桐の気乾比重は0.19〜0.30と日本の木材の中で最も軽いです。そのため、加工が極めて容易であり、狂いと割れも少なく、糊付け加工も容易、酢酸ビニ ル樹脂接着剤による接着性が良いなど、独特な材質を持っています。また、吸湿性や吸水性が著しく小さく、含水率1%当りの平均収縮率の値は接線方向で0.23%、半径方向で0.09%と非常に小さいことが分かります。これは、含水率の変化に伴う収縮率・膨張率の値が国産木材で最小を意味しています。さらに、熱伝導率の値も小さく、炎に対しては表面が炭化してしまい、その後は熱が通りにくくなります。内部を火から保護する性能が大きいこと、湿気を吸わず通さないことから着物などを入れる桐箪笥の材料として利用されてきました。
桐の圧縮強さは2.0 [kN/cm2]、引張強さは6.0 [kN/cm2]、曲げ強さは3.5 [kg/cm2]、 せん断強さは0.55 [kg/cm2]、曲げ弾性係数は500 [kN/cm2]となっており、強度としてはそこまで高くありません。そのため、梁や柱などの重要な部材には使用しにくいです。

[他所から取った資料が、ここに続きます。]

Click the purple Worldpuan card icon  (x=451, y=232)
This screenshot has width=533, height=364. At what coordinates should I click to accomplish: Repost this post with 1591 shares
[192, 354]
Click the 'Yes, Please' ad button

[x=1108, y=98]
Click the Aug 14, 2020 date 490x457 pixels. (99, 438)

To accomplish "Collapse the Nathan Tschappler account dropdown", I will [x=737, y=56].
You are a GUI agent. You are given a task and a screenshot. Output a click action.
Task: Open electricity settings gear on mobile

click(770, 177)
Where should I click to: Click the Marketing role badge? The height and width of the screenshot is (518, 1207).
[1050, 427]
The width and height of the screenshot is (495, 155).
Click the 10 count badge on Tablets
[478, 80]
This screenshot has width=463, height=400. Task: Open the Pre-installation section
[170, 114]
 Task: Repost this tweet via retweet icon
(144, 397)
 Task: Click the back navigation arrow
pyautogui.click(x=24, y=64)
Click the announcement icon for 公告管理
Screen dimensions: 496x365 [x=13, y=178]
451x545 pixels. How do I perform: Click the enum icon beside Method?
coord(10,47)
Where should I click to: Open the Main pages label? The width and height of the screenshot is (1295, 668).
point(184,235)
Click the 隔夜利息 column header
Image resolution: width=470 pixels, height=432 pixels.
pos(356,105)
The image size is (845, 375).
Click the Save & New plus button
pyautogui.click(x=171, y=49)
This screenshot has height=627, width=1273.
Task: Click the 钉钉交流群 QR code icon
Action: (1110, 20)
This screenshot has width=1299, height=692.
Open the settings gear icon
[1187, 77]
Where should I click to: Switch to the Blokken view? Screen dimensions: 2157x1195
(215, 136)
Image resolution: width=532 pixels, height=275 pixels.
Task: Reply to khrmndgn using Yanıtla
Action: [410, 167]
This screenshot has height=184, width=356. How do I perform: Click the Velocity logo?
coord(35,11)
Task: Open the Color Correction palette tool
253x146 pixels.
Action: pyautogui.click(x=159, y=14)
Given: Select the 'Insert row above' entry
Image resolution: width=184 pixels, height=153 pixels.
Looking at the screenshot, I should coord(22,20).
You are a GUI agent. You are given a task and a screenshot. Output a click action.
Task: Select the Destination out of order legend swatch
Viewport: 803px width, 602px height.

桂の辺心材ともに淡灰白色、たまに紫色を帯びており、辺心材の境界は不明瞭です。また、伐採後に材をそのまま使うと材面が灰褐色を帯びた汚ない色に変わってくるので、ある期間の間は日光と雨露にさらすアク抜きが行なわれます。現在は、国内市場の9割近くが輸入材となっており、昔の価格の1/5~1/8の価格で手に入るようになっています。
まとめとして、桐は耐火性、耐水性がともに高く、内部を保護したい家具を作るときに利用されます。強度はそこまで高くありませんので、重要な部材への使用には向いていません。また、9割近くが輸入材となっており、安価で入手することができます。